Extracted text:

┌──

Yes, Ms. Waters, 77, who opened a new restaurant in Los Angeles called Lulu last month, is officially book-wrapt. She owns hundreds of cookbooks organized by cuisine, as well as volumes on farming, nutrition, education, environmental calamity, victory gardens, chef memoirs, French gastronomic terminology, art, architecture, design and fiction. The author of more than a dozen of her own books, she recently published “We Are What We Eat: A Slow Food Manifesto,” written with Bob Carrau and Cristina Mueller.

Taking inventory in the room where she works (she added three of the custom bookcases last year), Ms. Waters verbally enacted the capricious browsing habits of a book lover on the loose, for whom all authors are alive, even when they are not. Her references skipped from the journalist Michael Pollan to the graphic and product designer Tibor Kalman to the environmentalist poet and novelist Wendell Berry to Patti Smith. (Ms. Waters bought 25 copies of the rock star’s memoir, “Just Kids,” to give away as Christmas gifts.)

└──

Exercise task A:
Condense the paragraph in the excerpt above that begins "Yes, Ms. Waters, 77," into a shorter version that keeps its main facts.

Records for this exercise:

┌──

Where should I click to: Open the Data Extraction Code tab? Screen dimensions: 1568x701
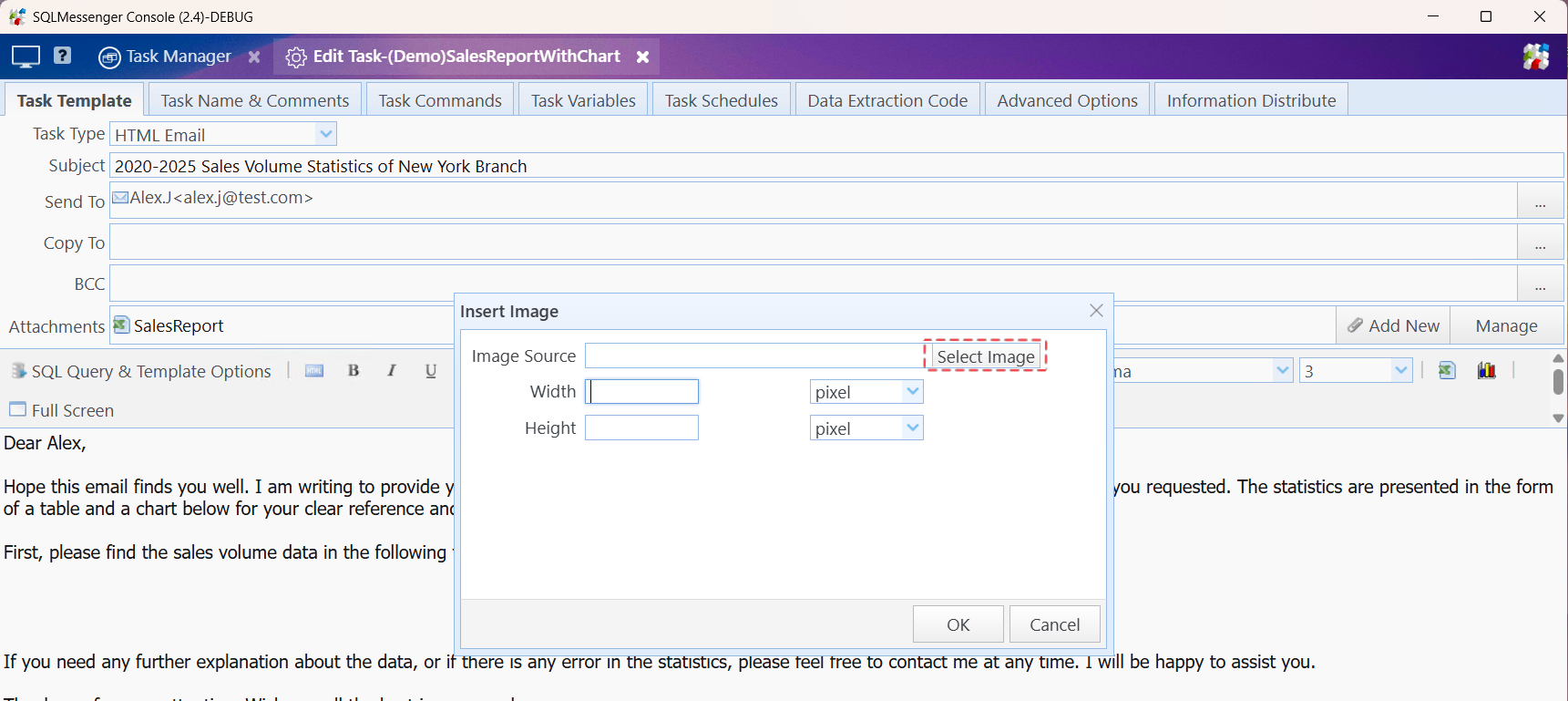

└──
┌──

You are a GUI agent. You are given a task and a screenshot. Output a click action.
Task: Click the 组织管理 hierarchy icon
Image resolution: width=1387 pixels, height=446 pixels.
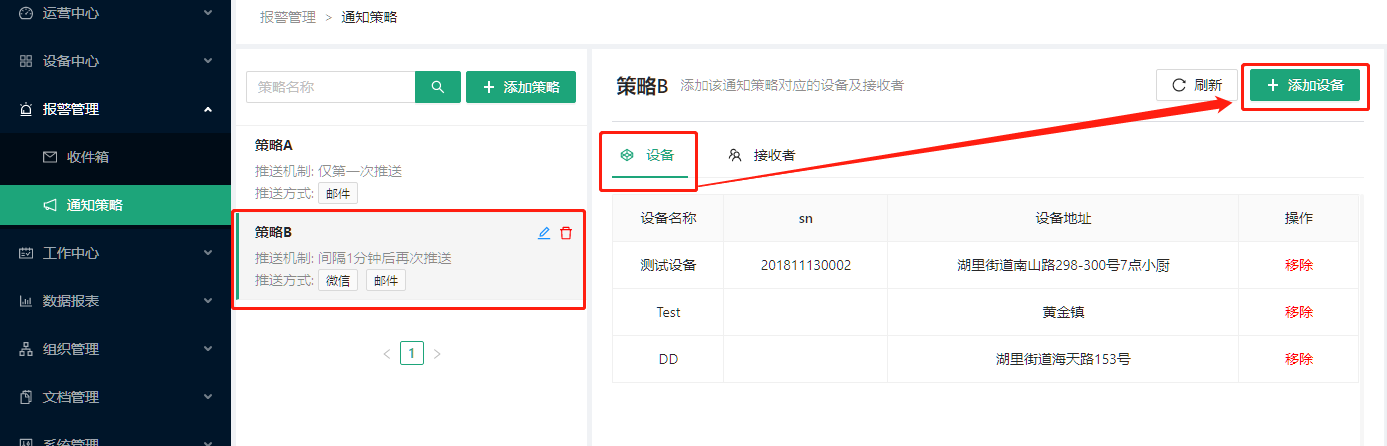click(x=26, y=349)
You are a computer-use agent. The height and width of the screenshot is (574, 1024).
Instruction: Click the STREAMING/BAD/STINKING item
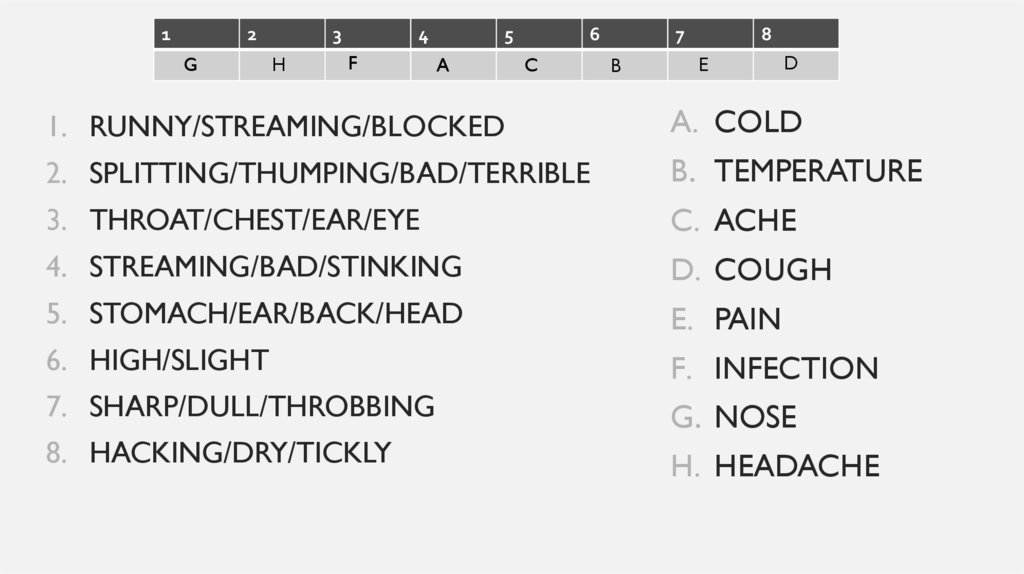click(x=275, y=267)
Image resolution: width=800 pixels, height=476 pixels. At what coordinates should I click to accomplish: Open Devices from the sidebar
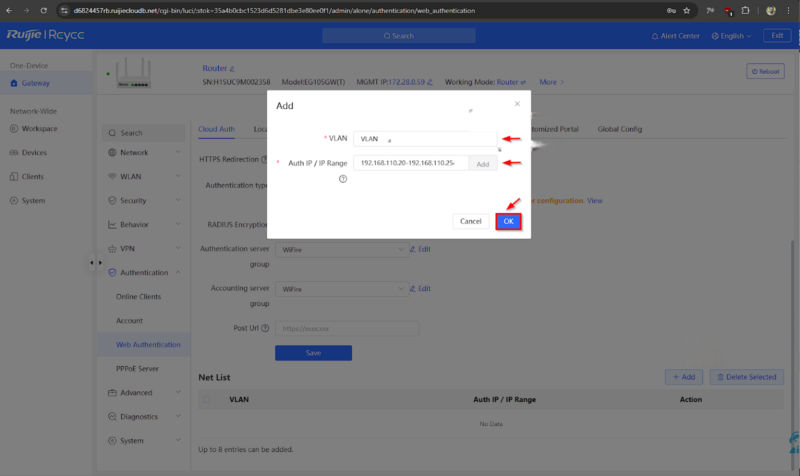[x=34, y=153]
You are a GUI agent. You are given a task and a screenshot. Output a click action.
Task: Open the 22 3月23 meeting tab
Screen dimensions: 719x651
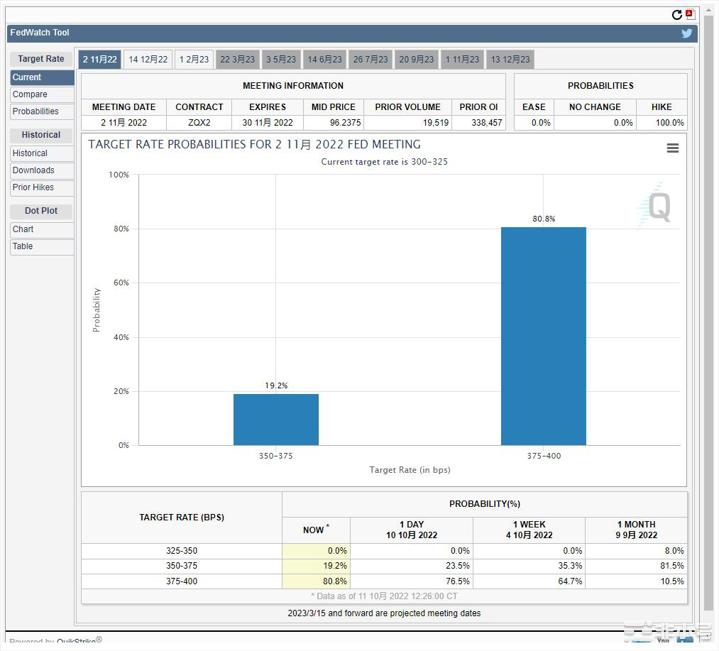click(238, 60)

└──

Exercise task B:
How many lines of the listing above contain the string "resolution"? Match case exactly, and give only the number.

Final answer A:
Ms. Waters, 77, opened a new Los Angeles restaurant called Lulu last month. She owns hundreds of cookbooks organized by cuisine, plus books on many other subjects, from farming and nutrition to art, design and fiction. She has written more than a dozen books, most recently "We Are What We Eat: A Slow Food Manifesto," with Bob Carrau and Cristina Mueller.

Final answer B:
2